Les conflits entre agriculteurs et éleveurs paralysent la production locale, essentielle pour stabiliser les prix en ville. « On ne peut pas tous vivre à N’Djamena », rappelle Remadji Ngaba. « Ce n’est pas une solution de sécurité ». Protéger les deux groupes est indispensable pour relancer l’économie rurale et limiter la hausse des coûts.

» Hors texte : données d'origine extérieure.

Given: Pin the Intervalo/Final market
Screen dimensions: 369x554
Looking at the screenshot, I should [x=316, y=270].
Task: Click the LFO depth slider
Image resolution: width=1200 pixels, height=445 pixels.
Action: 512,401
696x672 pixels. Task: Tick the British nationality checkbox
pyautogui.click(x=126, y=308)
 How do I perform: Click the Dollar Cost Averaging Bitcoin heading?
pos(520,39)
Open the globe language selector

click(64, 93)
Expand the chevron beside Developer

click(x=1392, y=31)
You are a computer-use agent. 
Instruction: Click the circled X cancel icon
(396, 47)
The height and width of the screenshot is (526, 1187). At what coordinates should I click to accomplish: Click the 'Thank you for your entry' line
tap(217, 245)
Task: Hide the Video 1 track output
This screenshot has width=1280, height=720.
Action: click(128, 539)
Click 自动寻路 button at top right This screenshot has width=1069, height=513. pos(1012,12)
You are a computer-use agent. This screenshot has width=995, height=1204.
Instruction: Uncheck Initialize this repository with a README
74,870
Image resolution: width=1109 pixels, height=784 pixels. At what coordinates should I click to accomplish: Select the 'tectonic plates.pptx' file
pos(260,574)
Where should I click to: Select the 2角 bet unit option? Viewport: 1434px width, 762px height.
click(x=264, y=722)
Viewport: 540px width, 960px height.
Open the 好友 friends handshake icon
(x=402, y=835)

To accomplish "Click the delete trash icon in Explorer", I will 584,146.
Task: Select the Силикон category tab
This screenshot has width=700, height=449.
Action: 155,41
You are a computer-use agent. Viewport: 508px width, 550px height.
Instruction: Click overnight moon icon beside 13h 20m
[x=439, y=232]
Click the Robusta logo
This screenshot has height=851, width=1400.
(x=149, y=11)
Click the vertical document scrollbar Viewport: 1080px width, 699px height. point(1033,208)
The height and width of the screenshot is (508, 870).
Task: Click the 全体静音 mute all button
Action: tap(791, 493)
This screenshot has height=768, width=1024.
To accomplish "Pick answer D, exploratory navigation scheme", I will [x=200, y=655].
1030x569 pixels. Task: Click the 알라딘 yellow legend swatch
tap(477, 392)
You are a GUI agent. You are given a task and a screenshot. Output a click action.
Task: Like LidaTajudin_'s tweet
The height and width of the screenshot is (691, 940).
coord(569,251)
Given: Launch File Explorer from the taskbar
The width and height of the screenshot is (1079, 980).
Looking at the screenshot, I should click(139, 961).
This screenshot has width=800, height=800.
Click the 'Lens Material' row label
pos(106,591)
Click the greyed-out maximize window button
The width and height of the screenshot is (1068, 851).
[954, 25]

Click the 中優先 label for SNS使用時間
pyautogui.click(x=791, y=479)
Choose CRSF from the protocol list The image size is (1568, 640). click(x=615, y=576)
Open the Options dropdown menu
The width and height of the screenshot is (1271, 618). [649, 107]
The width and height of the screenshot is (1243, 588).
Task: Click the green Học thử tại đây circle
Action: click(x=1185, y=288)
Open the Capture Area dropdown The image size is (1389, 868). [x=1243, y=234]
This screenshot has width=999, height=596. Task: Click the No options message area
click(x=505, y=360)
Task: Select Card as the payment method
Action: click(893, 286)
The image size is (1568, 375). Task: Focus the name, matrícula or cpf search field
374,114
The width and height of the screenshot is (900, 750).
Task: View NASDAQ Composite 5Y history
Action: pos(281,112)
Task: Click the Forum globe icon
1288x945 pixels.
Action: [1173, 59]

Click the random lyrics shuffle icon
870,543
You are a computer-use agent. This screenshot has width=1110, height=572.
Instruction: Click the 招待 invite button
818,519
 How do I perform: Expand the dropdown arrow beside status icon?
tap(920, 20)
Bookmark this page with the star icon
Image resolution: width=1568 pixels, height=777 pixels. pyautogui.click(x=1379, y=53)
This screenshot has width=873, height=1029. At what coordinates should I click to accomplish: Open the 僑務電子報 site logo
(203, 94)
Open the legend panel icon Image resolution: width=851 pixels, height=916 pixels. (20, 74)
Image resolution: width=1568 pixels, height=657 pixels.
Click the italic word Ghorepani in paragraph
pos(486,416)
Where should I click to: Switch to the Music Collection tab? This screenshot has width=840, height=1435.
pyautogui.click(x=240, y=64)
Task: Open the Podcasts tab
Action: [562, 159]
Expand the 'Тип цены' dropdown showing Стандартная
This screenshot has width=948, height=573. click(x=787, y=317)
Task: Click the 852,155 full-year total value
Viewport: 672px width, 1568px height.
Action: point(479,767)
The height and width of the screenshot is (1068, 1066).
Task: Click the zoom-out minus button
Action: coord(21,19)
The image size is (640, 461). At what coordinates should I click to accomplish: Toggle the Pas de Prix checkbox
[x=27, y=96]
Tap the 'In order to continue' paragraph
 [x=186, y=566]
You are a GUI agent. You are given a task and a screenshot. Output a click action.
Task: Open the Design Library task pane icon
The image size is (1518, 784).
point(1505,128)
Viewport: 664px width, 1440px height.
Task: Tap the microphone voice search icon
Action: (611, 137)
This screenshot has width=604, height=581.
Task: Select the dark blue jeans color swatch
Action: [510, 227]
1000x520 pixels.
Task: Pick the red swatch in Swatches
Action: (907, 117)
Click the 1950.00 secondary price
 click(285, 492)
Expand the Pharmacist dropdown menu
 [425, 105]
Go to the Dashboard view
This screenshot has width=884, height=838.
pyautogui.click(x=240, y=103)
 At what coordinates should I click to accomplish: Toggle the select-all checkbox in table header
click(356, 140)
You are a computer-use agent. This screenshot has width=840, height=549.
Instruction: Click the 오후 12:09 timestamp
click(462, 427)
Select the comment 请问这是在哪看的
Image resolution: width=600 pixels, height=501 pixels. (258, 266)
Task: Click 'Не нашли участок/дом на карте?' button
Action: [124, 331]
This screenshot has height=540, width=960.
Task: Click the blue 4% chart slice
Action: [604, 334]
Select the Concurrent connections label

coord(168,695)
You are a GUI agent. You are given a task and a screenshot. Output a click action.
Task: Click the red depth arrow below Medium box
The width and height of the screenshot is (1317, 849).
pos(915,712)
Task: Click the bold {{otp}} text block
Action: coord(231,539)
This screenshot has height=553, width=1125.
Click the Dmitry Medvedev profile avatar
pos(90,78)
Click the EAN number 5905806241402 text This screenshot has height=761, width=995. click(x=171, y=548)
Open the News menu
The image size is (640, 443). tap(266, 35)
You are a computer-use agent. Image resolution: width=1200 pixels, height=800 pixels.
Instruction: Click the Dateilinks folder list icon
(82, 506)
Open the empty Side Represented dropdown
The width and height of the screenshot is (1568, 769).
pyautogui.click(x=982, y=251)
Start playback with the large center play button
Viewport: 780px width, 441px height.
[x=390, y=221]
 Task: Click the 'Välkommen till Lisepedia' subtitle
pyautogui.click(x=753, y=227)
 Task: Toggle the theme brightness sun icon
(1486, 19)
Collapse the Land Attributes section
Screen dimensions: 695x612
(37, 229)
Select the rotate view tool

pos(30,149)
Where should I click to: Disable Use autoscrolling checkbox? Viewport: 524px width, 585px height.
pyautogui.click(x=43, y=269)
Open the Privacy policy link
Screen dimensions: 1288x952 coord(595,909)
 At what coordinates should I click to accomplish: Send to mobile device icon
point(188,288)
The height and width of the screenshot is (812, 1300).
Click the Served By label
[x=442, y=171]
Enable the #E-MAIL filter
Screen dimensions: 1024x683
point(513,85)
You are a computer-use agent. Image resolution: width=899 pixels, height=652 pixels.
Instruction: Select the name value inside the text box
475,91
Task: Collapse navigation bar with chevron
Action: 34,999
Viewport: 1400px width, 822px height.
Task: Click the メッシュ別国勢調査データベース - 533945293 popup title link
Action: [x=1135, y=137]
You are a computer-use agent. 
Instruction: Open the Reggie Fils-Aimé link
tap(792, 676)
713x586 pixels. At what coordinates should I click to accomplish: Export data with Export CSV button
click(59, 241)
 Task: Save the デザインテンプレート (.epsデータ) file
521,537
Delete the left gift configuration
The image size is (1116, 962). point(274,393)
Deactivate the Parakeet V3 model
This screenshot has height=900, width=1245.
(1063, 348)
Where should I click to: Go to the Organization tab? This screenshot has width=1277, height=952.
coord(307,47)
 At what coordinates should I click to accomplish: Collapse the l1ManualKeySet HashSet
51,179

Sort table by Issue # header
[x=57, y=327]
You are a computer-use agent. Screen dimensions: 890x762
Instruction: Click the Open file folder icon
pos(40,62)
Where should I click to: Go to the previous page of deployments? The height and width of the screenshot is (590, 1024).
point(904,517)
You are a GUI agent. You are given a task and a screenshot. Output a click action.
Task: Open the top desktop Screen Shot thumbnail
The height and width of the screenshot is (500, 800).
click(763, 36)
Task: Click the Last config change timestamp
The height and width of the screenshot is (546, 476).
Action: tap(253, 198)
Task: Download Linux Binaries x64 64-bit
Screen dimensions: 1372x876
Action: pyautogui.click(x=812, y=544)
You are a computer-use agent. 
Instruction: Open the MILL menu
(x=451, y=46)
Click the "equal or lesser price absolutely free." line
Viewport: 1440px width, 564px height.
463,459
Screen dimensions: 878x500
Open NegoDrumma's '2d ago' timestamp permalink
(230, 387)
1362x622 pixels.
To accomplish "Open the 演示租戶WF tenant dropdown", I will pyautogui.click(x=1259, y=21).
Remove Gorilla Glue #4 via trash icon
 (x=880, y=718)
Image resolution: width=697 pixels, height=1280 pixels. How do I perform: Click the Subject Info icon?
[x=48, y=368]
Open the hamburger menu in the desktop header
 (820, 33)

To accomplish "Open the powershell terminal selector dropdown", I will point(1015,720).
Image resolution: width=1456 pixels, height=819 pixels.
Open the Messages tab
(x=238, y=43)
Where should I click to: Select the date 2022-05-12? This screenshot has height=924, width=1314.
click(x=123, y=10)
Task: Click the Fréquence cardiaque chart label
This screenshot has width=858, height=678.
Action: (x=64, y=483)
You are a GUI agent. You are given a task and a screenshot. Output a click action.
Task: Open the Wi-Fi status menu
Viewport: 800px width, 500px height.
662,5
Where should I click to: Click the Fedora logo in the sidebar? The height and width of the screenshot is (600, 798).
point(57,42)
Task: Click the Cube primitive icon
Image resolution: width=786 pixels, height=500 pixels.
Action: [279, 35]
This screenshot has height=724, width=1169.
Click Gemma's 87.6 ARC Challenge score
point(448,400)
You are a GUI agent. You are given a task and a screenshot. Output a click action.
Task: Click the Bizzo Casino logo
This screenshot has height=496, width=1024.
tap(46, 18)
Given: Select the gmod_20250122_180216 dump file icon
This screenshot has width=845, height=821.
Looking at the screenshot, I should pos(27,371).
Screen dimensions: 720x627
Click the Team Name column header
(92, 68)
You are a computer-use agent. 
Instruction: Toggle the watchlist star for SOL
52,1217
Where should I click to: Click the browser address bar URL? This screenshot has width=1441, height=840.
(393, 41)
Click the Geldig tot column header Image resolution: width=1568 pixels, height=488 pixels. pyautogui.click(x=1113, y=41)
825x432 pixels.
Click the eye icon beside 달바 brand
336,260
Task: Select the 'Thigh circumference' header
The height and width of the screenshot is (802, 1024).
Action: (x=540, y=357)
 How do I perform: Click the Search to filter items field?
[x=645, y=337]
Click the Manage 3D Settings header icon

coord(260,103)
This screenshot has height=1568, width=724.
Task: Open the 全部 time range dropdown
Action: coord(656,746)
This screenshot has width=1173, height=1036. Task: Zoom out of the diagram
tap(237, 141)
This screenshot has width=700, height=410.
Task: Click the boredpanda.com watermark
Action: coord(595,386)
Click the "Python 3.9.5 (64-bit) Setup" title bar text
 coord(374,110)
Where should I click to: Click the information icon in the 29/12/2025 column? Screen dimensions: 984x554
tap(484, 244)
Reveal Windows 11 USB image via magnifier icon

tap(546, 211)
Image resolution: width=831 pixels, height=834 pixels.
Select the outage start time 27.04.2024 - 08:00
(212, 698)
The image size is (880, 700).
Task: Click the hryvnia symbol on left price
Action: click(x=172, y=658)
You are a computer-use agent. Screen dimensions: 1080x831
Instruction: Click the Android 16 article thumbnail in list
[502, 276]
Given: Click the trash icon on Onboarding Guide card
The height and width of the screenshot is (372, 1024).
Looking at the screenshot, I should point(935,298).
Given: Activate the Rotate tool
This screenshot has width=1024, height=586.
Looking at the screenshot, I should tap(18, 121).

SMIG inchangé depuis 2011 : un salaire qui ne suit plus
Le salaire minimum interprofessionnel garanti (SMIG) reste bloqué à 60 000 francs CFA, alors que les prix ont doublé en une décennie. À N’Djamena, une chambre décente coûte entre 20 000 et 25 000 francs. Entre loyer, électricité et charges, le salaire fond comme neige au soleil. « Les dirigeants voient ailleurs comment améliorer le quotidien de leur peuple », souligne le sociologue. « Ils voyagent, observent, mais agissent-ils assez ? »
Des solutions concrètes pour briser le cycle de la vie chère
Face à cette crise, Remadji Ngaba propose des mesures pragmatiques :
- Subventionner les projets agricoles pour relancer la production locale et réduire la dépendance aux importations.
- Valoriser les ressources en eau pour sécuriser les récoltes et soutenir les éleveurs.
- Instaurer un suivi rigoureux des prix sur les marchés pour éviter les abus et garantir une transparence durable.
« Ils ont faim aussi, mais ils doivent en faire davantage », insiste-t-il. La situation exige des actions immédiates et une volonté politique sans faille pour sortir le Tchad de cette spirale infernale.